• [Task requirements]
In the records below, find each line that holds "point" and return it.

Study material section start

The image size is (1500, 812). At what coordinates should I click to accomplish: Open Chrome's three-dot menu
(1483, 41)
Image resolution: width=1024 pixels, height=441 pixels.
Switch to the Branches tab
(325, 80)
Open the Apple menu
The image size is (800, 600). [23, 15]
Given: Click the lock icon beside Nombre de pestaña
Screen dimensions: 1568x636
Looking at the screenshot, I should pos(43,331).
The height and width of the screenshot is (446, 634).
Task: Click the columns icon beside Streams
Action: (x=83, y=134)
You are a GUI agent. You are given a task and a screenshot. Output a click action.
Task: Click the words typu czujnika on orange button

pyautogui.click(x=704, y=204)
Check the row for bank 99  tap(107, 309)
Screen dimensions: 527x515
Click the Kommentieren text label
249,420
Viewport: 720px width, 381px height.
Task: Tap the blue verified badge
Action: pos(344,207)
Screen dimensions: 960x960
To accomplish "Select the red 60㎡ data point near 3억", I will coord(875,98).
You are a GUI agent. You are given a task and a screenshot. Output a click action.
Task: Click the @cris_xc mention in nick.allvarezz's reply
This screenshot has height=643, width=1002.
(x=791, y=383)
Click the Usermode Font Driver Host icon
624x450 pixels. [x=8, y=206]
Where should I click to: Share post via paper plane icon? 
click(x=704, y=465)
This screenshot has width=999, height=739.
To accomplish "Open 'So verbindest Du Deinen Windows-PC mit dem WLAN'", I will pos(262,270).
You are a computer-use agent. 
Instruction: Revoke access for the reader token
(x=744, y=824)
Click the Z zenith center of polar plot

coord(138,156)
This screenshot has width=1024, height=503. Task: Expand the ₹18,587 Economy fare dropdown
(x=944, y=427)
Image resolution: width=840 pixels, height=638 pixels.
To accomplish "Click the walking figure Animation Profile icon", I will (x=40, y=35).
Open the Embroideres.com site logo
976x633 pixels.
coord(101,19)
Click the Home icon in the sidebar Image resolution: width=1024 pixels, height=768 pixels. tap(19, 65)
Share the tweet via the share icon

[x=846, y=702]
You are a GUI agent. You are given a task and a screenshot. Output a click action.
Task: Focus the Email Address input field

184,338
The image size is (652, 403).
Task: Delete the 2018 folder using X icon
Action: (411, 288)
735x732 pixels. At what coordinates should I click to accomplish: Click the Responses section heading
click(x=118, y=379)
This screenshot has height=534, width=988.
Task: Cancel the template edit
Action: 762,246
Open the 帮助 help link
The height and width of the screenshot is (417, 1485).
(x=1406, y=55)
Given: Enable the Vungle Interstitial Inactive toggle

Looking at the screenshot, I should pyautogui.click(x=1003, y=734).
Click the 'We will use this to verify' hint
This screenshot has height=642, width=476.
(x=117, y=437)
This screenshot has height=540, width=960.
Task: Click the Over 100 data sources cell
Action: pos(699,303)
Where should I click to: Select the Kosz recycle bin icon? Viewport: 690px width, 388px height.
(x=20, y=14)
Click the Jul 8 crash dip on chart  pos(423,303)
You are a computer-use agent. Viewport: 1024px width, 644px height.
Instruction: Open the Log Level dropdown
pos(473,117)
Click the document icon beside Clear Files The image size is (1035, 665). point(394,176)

Study material section end

• [Solution to this exercise]
To accomplish "Select the red 60㎡ data point near 3억", I will coord(875,98).
Click the document icon beside Clear Files The image size is (1035, 665). point(394,176)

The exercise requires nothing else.